Kepada anak dan menantunya tersebut dipesankan bahwa tempat yang akan dipilih ialah dimana sepasang Angsa naik ketebing dan mupur di tempat tersebut selama dua hari dua malam.
Setelah beberapa hari menghiliri Sungai Batanghari kedua Angsa naik kedarat di sebelah hilir (Kampung Jam), kampung Tenadang namanya pada waktu itu.

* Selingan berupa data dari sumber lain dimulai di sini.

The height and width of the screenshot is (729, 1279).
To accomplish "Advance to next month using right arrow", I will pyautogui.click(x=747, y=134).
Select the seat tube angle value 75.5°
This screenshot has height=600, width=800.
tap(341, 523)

Dan sesuai dengan amanah mertuanya maka Orang Kayo Hitam dan istrinya Putri Mayang Mangurai beserta pengikutnya mulailah membangun kerajaan baru yang kemudian disebut "Tanah Pilih", dijadikan sebagai pusat pemerintahan kerajaannya (Kota Jambi) sekarang ini.
Sewaktu Orang Kayo Hitam menebas untuk menerangi tempat tersebut ditemukannya sebuah Gong dan Senapan/Lelo yang diberi nama "SITIMANG" dan "SIDJIMAT", yang kemudian kedua benda tersebut menjadi barang Pusaka Kerajaan Jambi yang disimpan di Museum Negeri Jambi.

Keris
Keris tersebut bernama "KERIS SIGINJAI" dan merupakan lambang kebesaran serta kepahlawanan Raja dan Sultan Jambi dahulu, karena barang siapa yang memiliki keris tersebut dialah yang diakui sebagai penguasa atau berkuasa untuk memerintah Kerajaan Jambi.

Garis Biru 9 Buah
Garis-garis ini melambangkan luasnya wilayah Kerajaan Jambi dahulu yang meliputi 9 buah lurah dialiri oleh anak-anak sungai (batang), masing-masing bernama :
1. Batang Asai
2. Batang Merangin
3. Batang Masurai
4. Batang Tabir
5. Batang Senamat
6. Batang Jujuhan
7. Batang Bungo
8. Batang Tebo
9. Batang Tembesi
Batang-batang ini merupakan Anak Sungai Batanghari yang keseluruhannya itu merupakan wilayah Kerajaan Jambi.

Garis Hijau 6 Buah
Garis ini melambangkan bahwa wilayah Kota Jambi dahulunya secara administratif terdiri dari 6 kecamatan, yaitu :
1. Kecamatan Pasar Jambi
2. Kecamatan Jambi Timur
3. Kecamatan Jambi Selatan
4. Kecamatan Telanaipura
5. Kecamatan Danau Teluk
6. Kecamatan Pelayangan
Kecamatan-kecamatan ini dibentuk dengan SK Gubernur Jambi Tanggal 5 Juni 1965 NO. 9/A-I/1965.  Pada tahun 2002 wilayah Kota Jambi dimekarkan menjadi 8 kecamatan yang terdiri dari 62 kelurahan berdasarkan Perda No. 35 tahun 2002. Dua kecamatan baru tersebut adalah Kecamatan Kota Baru dan Kecamatan Jelutung.


Pohon Pinang
Pohon Pinang melambangkan asalnya isitlah atau perkataan "DJAMBE" dahulu yang kemudiam dipakai sebagai nama untuk menyebut daerah ini (Keresidenan Jambi, Propinsi Jambi dan Kota Jambi)
Istilah "JAMBI" ini berasal dari perkataan "DJAMBE" (bahasa Jawa). Dan "DJAMBE" ini nama sejenis Pohon Pinang. Istilah "DJAMBE" lama kelamaan berubah menjadi "DJAMBI". Dan terakhir karena ejaan yang disempurnakan maka istilah "DJAMBE" berubah pula menjadi JAMBI.